In the Wild West your career opportunities were limited to three jobs and i became an outlaw and lawman but i never bothered with the cowboy job.
Sure you got a stylish hat and boots but the job was staring at cows for weeks and stomping through ankle-high piles of cow turds the whole time as they slowly lumbered their way toward trains to be loaded up, far more excitement to be had both breaking and enforcing the law.
As a young man i was arrested for horse theft and thrown in jail but i escaped and headed for Illinois where my brother ran a brothel but when that got busted so i went to Wichita with another brothel owning brother but Wichita was a lawless town and when i turned up and saw an advert for a Marshal and they handed me a star and a gun and that's where i learnt my trademark move, whacking people over the head with the gun butt.

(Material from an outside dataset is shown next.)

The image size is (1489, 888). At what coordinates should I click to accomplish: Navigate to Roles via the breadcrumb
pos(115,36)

Unfortunately the first man i beat the ever-loving tar out of was also a Marshall so i skipped town to Dodge City and joined the Marshal's Office there, and got given the job of hunting down Dirty Dave Rudabaugh which i never did but i did come across a dentist called Doc Holliday coughing up his guts.
Dodge City was not fond of my shoot-first-dont-bother-asking-questions-later style of law enforcement so i moved on to Tombstone and the coughing Dentist went with me and as my brother was the Marshall there, i was made deputy and began a feud with a bunch of rustlers called the Cochise County Cowboys.

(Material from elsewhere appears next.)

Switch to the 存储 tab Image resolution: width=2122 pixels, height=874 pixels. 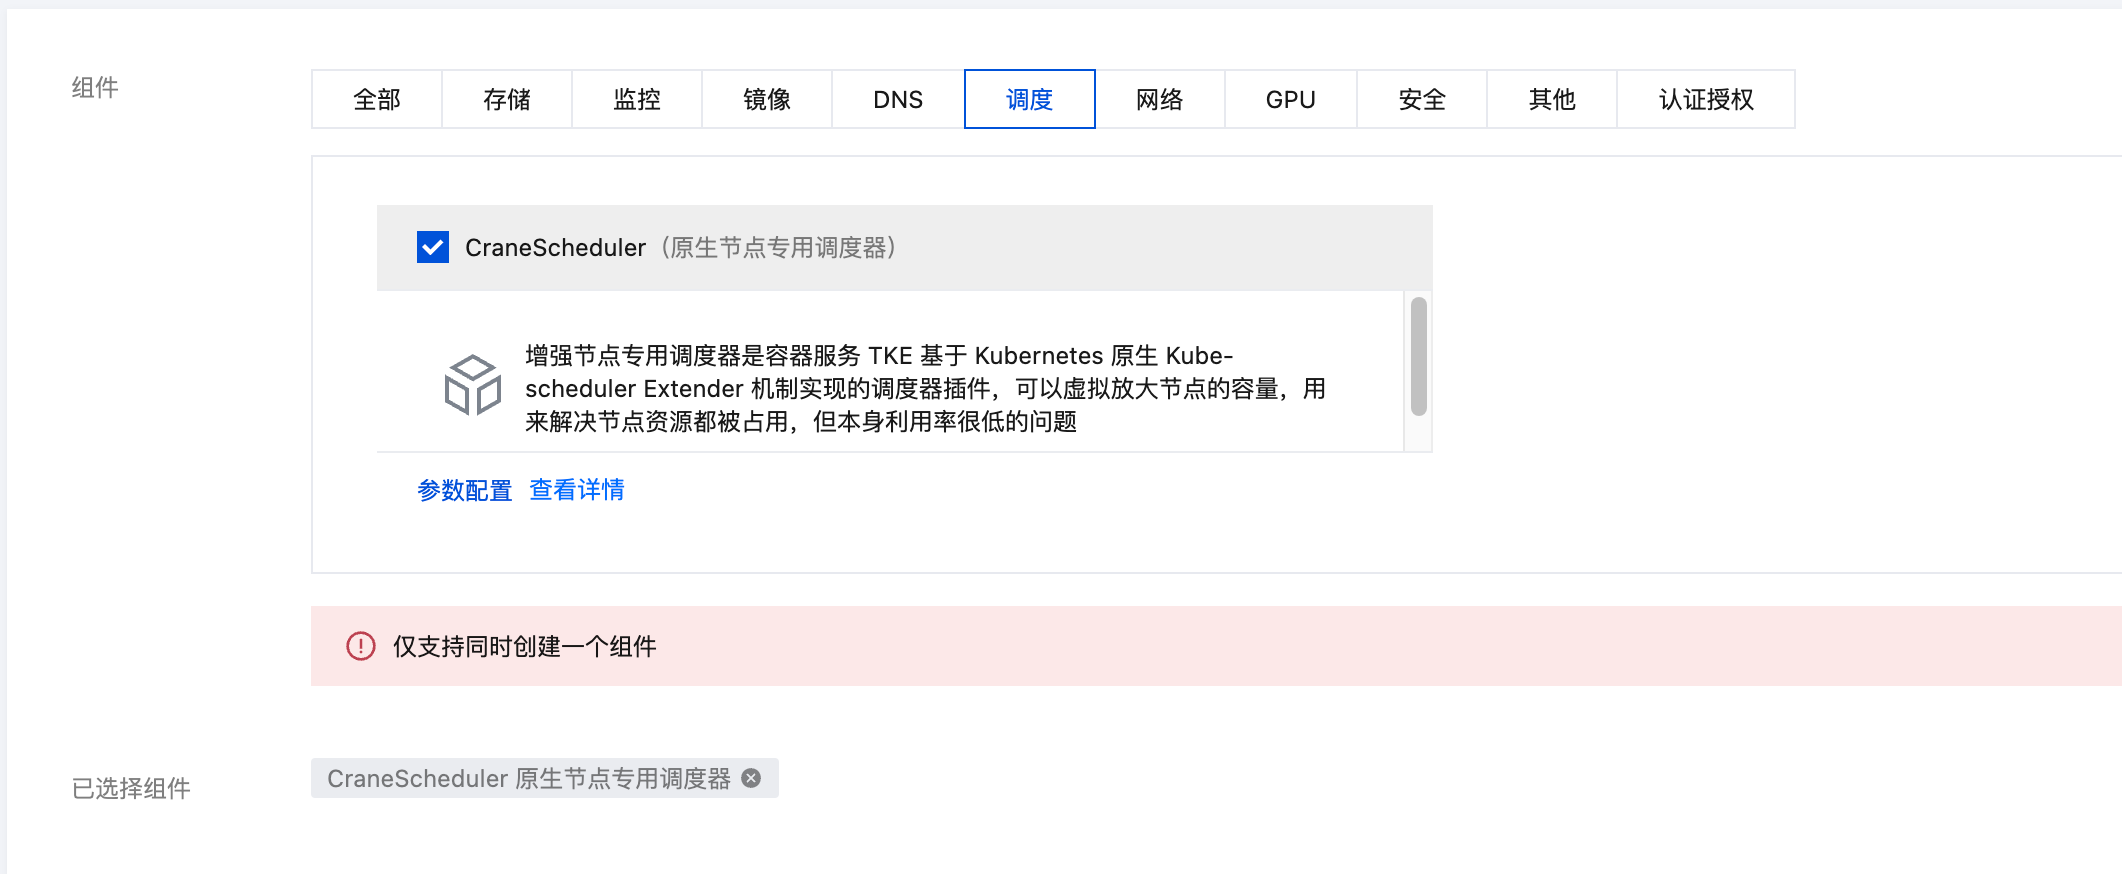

Doc started it, arguing over a card game with the Cowboys and i broke up the argument by pulling my signature move and boinking two of them over the head with my gun butt and that escalated to me, my brother and Doc facing five cowboys, two with big headaches at an empty lot behind the OK Corral and 30 seconds later there lay three dead cowboys.

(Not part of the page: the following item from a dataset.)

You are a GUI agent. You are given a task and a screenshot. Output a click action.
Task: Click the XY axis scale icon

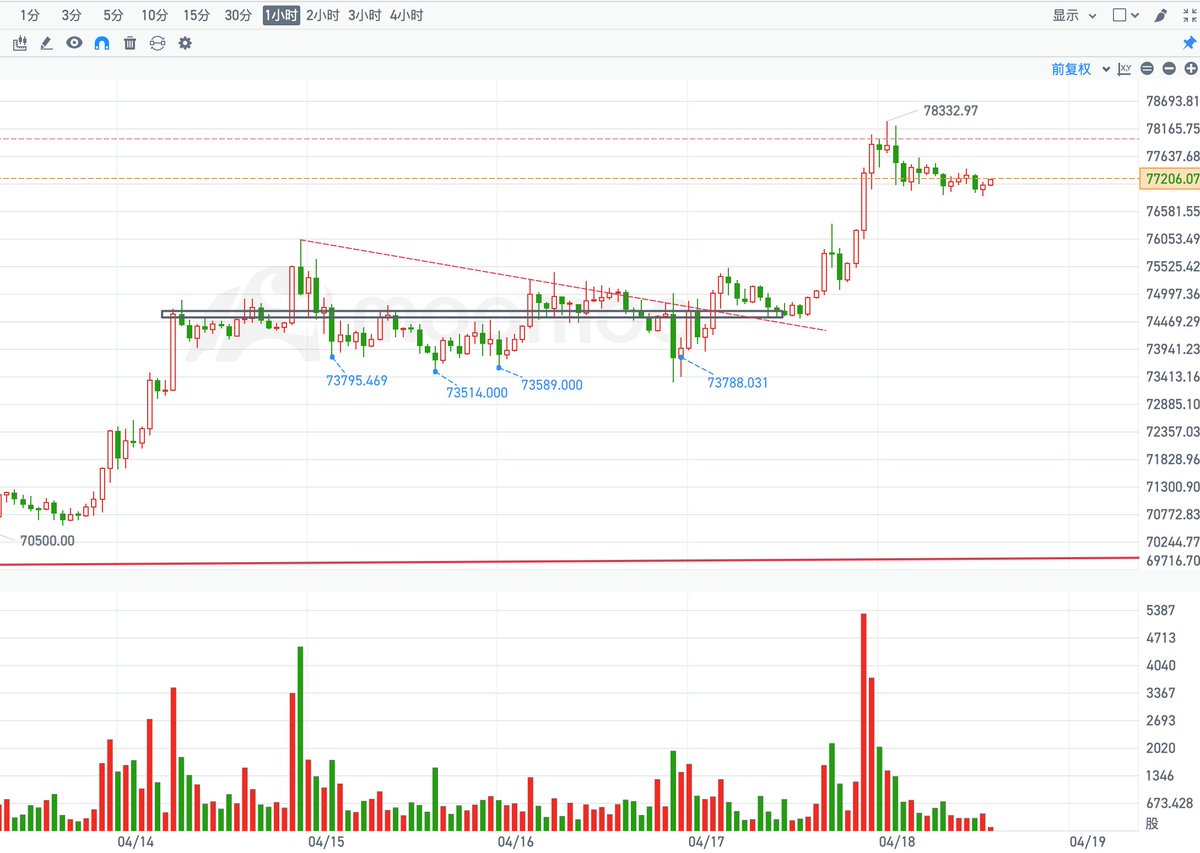1124,69
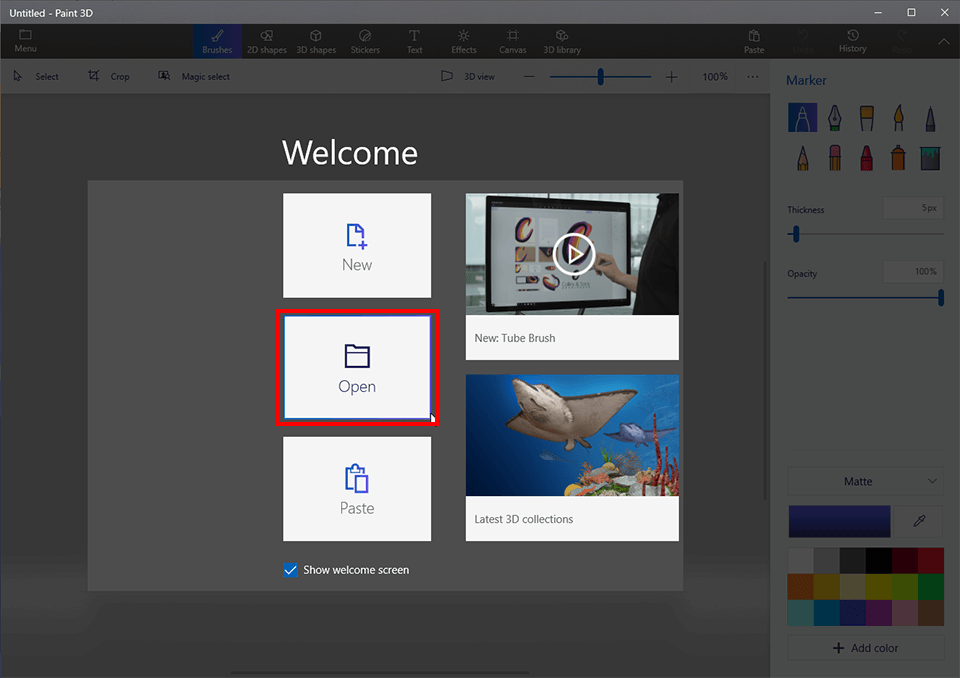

The gang didn't take that laying down, apart from the ones lying down with holes in them obviously, and came back and shot my brother so i began tracking them down and riddling them with holes but apparently shooting fella's for vengeance is frowned upon in law circles so they tried to arrest me so i ran off to New Mexico and found myself refereeing the fight between Bob Fitzsimmons and Tom Sharkey.
I ended up at Hollywood working as an unpaid film consultant and died of cystitis at 80 years old, one of the final relics of the Wild West, and the days of outlaws and gunslingers.